Abstract
Background Classic and second-generation antipsychotic mood stabilizers are recommended for treatment of bipolar disorder, yet there are no randomized comparative effectiveness studies that have examined the real-world advantages and disadvantages of these medications. Purpose We describe the strategic decisions in the design of the Clinical and Health Outcomes Initiative in Comparative Effectiveness for Bipolar Disorder (Bipolar CHOICE). This article outlines the key issues and solutions the investigators faced in designing a clinical trial that would maximize generalizability and inform real-world clinical treatment of bipolar disorder.
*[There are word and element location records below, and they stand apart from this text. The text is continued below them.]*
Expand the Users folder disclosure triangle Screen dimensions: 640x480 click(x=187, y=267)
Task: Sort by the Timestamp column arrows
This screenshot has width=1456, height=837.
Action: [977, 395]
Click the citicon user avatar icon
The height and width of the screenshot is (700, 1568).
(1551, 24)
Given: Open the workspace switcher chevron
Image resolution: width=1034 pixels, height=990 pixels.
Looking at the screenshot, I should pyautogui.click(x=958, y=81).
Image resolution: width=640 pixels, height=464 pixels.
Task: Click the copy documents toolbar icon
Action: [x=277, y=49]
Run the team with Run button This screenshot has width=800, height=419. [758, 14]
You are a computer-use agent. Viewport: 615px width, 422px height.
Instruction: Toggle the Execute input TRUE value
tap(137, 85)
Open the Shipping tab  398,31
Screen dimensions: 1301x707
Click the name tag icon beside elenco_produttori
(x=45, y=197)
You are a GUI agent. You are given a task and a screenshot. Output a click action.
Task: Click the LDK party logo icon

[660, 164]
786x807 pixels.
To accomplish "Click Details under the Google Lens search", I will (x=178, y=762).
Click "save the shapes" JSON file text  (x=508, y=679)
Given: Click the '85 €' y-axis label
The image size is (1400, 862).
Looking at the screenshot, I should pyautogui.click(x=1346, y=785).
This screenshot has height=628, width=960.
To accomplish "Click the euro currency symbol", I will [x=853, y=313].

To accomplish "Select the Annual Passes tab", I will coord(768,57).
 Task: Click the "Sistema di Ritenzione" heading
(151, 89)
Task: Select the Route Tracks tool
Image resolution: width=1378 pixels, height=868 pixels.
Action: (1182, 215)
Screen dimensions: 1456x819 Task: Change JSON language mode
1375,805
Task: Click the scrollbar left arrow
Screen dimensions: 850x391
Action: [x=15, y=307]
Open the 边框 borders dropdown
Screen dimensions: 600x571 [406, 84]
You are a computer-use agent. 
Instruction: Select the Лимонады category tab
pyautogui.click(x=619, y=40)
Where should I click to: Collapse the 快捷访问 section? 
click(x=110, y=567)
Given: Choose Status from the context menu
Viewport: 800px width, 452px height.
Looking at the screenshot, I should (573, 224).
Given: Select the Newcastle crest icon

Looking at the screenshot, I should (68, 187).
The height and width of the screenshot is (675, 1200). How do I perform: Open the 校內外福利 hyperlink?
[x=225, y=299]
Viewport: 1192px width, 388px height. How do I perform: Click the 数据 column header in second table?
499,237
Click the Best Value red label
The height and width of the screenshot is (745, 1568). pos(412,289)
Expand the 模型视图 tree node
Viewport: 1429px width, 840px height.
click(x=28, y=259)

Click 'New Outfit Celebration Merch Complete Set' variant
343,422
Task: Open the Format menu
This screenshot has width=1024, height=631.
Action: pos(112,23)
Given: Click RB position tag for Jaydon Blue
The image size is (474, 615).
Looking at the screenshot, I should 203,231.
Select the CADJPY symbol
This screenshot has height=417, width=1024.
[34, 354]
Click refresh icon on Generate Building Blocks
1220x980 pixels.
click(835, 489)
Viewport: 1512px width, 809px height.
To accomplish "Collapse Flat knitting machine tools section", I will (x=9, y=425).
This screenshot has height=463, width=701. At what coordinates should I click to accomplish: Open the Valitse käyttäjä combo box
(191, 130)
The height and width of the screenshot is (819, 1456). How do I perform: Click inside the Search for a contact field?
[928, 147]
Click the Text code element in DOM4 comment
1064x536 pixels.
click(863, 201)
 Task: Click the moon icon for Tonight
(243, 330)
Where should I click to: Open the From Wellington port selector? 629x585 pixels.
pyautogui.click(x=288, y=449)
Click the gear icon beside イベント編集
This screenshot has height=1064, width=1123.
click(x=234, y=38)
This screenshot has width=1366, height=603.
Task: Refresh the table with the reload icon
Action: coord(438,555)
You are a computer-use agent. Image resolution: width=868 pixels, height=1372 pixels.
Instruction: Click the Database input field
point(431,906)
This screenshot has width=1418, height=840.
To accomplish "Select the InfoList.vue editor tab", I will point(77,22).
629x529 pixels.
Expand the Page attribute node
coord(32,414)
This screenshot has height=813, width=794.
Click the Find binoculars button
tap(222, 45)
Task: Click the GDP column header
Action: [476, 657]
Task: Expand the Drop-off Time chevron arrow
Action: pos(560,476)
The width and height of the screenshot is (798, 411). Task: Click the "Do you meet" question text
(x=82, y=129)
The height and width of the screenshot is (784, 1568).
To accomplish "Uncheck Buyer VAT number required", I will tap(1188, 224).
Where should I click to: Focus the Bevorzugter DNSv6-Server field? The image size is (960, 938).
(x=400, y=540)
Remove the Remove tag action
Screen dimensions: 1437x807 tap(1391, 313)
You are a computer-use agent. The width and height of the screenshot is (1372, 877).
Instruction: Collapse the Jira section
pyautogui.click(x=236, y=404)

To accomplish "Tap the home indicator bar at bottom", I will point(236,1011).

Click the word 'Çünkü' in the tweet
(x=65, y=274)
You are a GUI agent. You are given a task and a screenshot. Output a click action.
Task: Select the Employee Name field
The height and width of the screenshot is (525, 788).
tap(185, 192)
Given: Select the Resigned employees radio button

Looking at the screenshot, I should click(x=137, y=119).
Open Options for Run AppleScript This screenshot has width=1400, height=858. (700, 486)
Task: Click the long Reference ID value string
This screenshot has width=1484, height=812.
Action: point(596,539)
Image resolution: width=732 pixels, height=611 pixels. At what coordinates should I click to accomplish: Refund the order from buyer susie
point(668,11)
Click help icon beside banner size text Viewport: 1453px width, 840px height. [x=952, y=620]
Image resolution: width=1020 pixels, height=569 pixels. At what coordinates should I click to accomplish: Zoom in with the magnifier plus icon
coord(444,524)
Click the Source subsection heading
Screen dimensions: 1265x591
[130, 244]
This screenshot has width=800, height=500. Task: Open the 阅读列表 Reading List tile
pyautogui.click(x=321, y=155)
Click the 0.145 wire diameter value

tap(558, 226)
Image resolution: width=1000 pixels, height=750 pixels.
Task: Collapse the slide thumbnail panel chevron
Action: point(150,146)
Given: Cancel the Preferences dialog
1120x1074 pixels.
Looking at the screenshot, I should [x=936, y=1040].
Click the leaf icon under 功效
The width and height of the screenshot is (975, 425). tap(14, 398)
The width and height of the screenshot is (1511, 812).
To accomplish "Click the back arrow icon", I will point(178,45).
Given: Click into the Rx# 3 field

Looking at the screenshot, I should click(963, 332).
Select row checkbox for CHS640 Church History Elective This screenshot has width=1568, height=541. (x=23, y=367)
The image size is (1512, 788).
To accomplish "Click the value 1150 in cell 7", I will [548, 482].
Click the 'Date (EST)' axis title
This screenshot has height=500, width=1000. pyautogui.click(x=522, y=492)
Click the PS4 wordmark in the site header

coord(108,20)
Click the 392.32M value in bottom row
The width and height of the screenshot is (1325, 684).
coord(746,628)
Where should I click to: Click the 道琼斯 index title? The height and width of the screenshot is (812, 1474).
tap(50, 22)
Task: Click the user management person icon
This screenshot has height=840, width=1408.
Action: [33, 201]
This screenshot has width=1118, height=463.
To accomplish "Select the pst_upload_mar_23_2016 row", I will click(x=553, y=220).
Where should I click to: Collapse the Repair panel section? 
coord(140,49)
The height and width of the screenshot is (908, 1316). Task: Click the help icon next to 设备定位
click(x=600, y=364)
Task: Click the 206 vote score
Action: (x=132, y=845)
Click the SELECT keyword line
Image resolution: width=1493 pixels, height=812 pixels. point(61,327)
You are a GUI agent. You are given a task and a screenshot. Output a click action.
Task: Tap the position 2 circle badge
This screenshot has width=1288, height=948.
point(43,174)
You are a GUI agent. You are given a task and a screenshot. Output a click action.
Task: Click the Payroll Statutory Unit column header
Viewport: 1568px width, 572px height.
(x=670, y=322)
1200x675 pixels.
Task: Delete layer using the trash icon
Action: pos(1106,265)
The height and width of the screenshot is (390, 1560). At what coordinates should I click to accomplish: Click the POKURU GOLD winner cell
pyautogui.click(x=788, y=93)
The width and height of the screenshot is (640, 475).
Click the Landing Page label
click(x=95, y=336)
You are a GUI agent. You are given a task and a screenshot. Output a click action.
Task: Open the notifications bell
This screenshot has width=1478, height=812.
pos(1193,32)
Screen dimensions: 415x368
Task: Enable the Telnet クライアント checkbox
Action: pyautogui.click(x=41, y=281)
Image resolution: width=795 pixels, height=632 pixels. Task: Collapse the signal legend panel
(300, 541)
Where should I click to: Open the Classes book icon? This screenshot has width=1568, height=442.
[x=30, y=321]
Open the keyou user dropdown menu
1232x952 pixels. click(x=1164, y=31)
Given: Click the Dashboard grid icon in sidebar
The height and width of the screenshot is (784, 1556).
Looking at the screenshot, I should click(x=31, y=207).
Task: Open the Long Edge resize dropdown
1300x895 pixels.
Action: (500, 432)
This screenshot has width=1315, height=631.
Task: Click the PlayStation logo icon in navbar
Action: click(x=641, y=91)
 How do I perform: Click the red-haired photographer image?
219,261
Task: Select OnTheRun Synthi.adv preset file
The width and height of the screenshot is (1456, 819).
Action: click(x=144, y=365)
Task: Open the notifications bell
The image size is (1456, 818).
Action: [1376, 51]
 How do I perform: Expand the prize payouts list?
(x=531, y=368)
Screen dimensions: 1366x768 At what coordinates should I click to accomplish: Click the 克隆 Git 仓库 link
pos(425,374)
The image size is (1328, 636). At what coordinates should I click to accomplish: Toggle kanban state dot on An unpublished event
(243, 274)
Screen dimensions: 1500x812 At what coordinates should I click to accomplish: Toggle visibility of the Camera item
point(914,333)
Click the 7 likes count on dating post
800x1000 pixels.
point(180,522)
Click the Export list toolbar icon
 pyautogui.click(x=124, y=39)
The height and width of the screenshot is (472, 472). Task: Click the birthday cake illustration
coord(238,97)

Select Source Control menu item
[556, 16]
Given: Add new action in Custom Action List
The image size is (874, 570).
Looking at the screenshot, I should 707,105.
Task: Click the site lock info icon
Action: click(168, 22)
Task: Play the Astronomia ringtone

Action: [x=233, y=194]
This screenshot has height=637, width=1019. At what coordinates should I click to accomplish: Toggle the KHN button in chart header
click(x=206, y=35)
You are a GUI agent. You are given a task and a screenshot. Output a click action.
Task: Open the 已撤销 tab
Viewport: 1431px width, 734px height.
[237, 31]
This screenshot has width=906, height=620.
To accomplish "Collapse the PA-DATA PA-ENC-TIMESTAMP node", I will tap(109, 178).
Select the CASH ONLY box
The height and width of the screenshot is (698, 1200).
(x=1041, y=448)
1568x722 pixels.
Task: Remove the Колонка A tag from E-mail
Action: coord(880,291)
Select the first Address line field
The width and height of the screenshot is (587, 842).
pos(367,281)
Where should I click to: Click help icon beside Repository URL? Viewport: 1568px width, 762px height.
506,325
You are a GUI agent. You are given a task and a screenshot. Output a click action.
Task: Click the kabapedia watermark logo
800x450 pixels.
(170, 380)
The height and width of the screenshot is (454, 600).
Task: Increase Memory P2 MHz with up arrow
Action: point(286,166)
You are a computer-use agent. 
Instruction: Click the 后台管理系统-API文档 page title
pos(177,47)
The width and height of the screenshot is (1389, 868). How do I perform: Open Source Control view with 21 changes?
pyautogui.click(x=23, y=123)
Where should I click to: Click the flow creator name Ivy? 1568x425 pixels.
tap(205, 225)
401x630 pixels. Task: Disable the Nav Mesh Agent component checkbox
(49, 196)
Methods Bipolar CHOICE was a 6-month, multi-site, prospective, randomized clinical trial of outpatients with bipolar disorder. This study compares the effectiveness of quetiapine versus lithium, each with adjunctive personalized treatments (APTs). The co-primary outcomes selected are the overall benefits and harms of the study medications (as measured by the Clinical Global Impression-Efficacy Index) and the Necessary Clinical Adjustments (a measure of the number of medication changes). Secondary outcomes are continuous measures of mood, the Framingham General Cardiovascular Risk Score, and the Longitudinal Interval Follow up Evaluation Range of Impaired Functioning Tool (LIFE-RIFT). Results The final study design consisted of a single-blind, randomized comparative effectiveness trial of quetiapine versus lithium, plus APT, across 10 sites. Other important study considerations included limited exclusion criteria to maximize generalizability, flexible dosing of APT medications to mimic real-world treatment, and an intent-to-treat analysis plan. In all, 482 participants were randomized to the study, and 364 completed the study. Limitations The potential limitations of the study include the heterogeneity of APT, selection of study medications, lack of a placebo-control group, and participants ability to pay for study medications. Conclusion We expect that this study will inform our understanding of the benefits and harms of lithium, a classic mood stabilizer, compared to quetiapine, a secondgeneration antipsychotic with broad-spectrum activity in bipolar disorder, and will provide an example of a well-designed and well-conducted randomized comparative effectiveness clinical trial.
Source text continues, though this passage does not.